Crawl budget seems to be an increasingly important factor. In the past year, I’ve noticed some very interesting things in my vertical regarding the value of pages vs the value of pages averaged across an entire site. Google has, for a very long time, said they don’t want to index low-value pages because it’s a waste of crawling resources for them. They didn’t really have the tools to enforce that until fairly recently. My best guess is that RankBrain is becoming more sophisticated and accurate.
Have you ever wondered why Google isn’t indexing your pages, even after several indexing requests?
I believe that we’re seeing a delay in the indexing process because Google’s taking a long time to gather the data and to teach RankBrain what to look for, then after repeat crawls of a page and determining that the page is of low value (or what they conclude is low value), the algorithm is just choosing to not consider those pages, or rather, being instructed to skip it by RankBrain.
I’ve had a chat with some other experts on the subject and they believe that RankBrain will change the game altogether, I don’t believe that it will /change/ the game, but it will force people to become better and to write more sophisticated content. RankBrain will give Google the means to enforce things that they’ve already been saying for years.
Therefore, as Rankbrain is growing and becoming more sophisticated by the day, it’s important to ensure that we aren’t wasting away our crawling budgets on pages that aren’t contributing towards the success of our website. In essence, we would like Google to ignore those pesky pages and to spend more time focusing on the content that really matters on our site, instead of wasting Google’s crawling resources on parametrised content.
Some SEO’s believe that the higher the crawl rate, the better the site. I have mixed feelings around that. It’s not that the crawl rate should be high, it should, in fact, be compatible with the size of your site and the updates you make to it. If you have a huge site with a lot of irrelevant content, you will loose rankings by having an unnecessary high crawl rate. It would fall down to the consistency of the crawl rate too, sometimes Google can find it’s way into a corner of a site it’s never found and open up a right shit storm, therefore increasing crawl rate.
Google downgrades websites with irrelevant indexable content, they value their crawling budgets. Therefore it’s important to get on top of your game and to start removing the content from the SERP’s that isn’t of any value to the user or is just straight up garbage.

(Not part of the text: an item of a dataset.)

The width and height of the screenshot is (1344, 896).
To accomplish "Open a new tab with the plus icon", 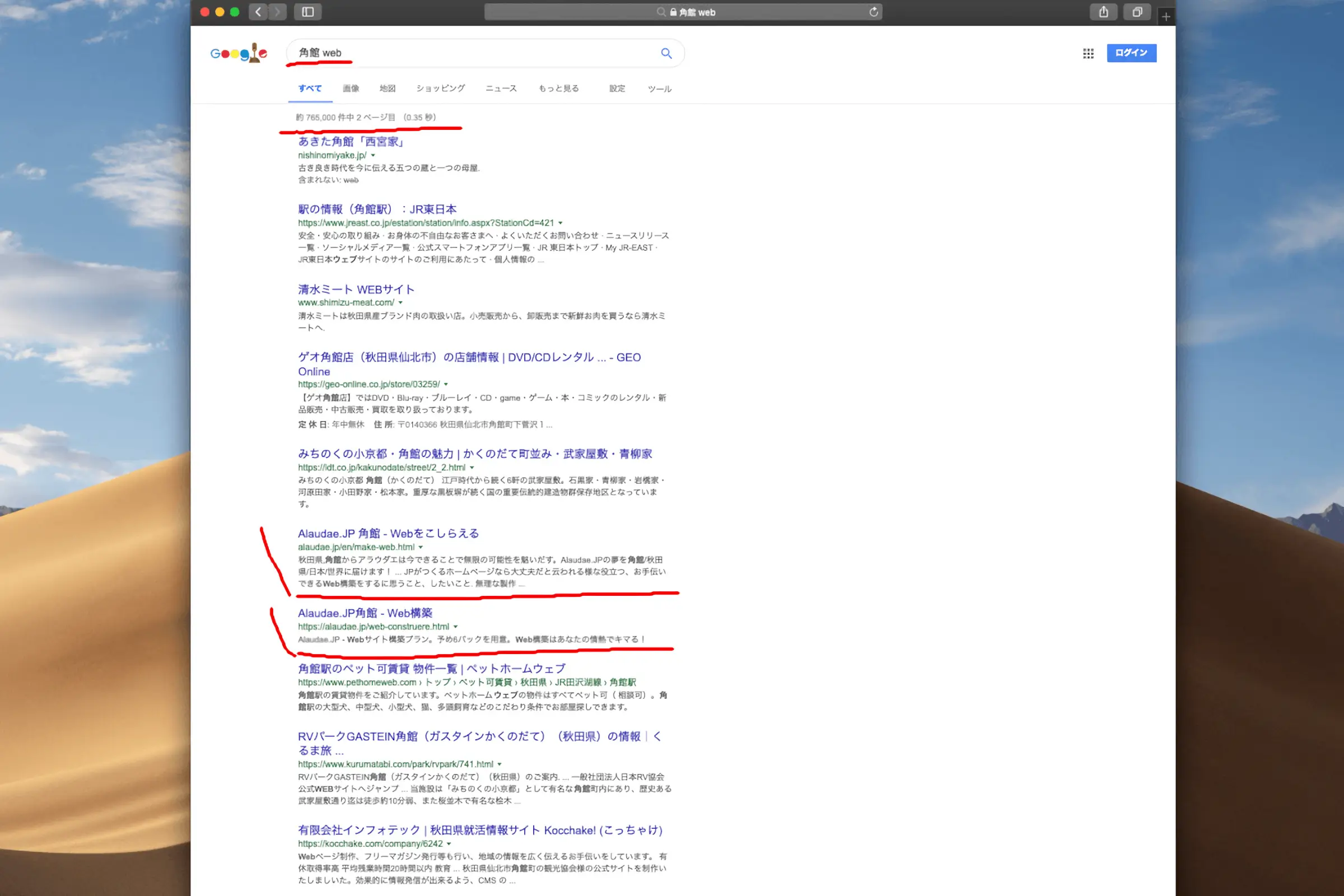I will 1166,17.
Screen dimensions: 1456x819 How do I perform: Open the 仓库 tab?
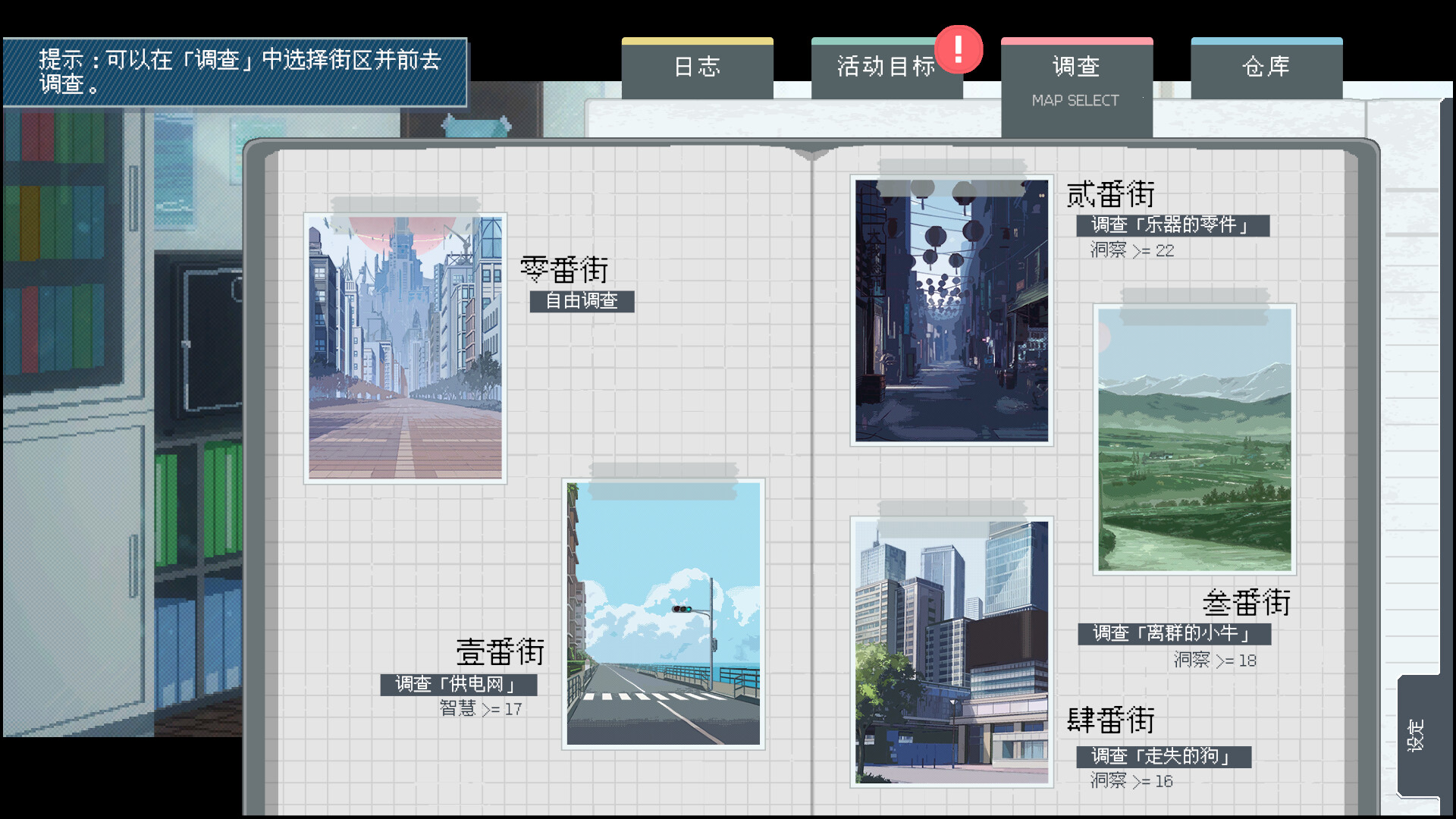[x=1266, y=67]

Below are some examples of content I found on other site’s that need to be no-indexed or should have some paginated markup to communicate to Google that these pages are of a logical sequence:
- /help/comments/page-1110/ (every single page is indexed in the SERP’s);
- /community/reviews/page-5150/; (yep, that’s another 5000+ pages indexed);
- /community/photos/page-1134 (yet another 1,000+ pages indexed)
I probably don’t need to tell you that these pages are garbage, what person is really going to go through all of those pages? Let alone search engine crawlers, it’s a waste of resources, plus, it provides no value to the user. I don’t think I have mentioned that all of these pages inherit the same styling, navigation, footer, structure, page titles, meta descriptions and heading tags, it’s just the paragraph content that is ‘slightly’ different. It’s not needed in the search results.
So, how do we fix this nonsense?
Good question, it’s relatively easy, it will just require some development work, which of course, is easy said than done but hey ho. In order to signal to Googlebot that you don’t want these pages to be crawled, nor considered for inclusion in the search results, you will need to use the noindex directive. In some cases, I wouldn’t recommend no-indexing the root of the cause, but, however, the subsequent pages that provide no value and are almost serving as duplicate pages.
In this scenario, I wouldn’t apply the noindex tag to ‘/help/comments’ – but, however, all sequent pages after /help/comments/page-1/. This will tell Google that you’d like the root page to be indexed, however, all of the following pages not to be indexed – this will reduce the number of pages you have in the search results, considerably, and will help Googlebot conserve it’s crawling efforts and to only focus on the pages that provide genuine value.
It’s important to ensure that you review these pages before applying the noindex tag, as this will kill all organic traffic to this page. It may be worth implementing the rel=”next” and rel=”prev” links to indicate the relationship between the sequent URL’s if you find that your component URL’s are generating quite a lot of hefty traffic from search. In our case, the pages I outlined are generating 1-2 organic hits a month, it’s just not worth having these indexed.
In order to block search engine crawlers from indexing your pages, you can do this by adding the following meta tag into the head section of your page. Please be advised that this code blocks ALL search engine web crawlers, not just Googlebot:
<meta name="robots" content="noindex">
On the other hand, if you’re looking to only block Google, but allow other search engine crawlers like Bing, you can do so by using the following tag:
<meta name="googlebot" content="noindex">
It’s worthwhile taking note that other search engines may use different directives, so you may find your pages being in included in some search engines, even though you have implemented these tags. However, in Google’s case, this should work correctly.
Some SEO’s believe that you should disallow the following URL’s in the robots.txt file, shortly after adding the noindex tags.
Don’t do this.
Google will need tor re-crawl those pages in order to read the noindex tags, I’d only suggest disallowing these URL’s later down the line.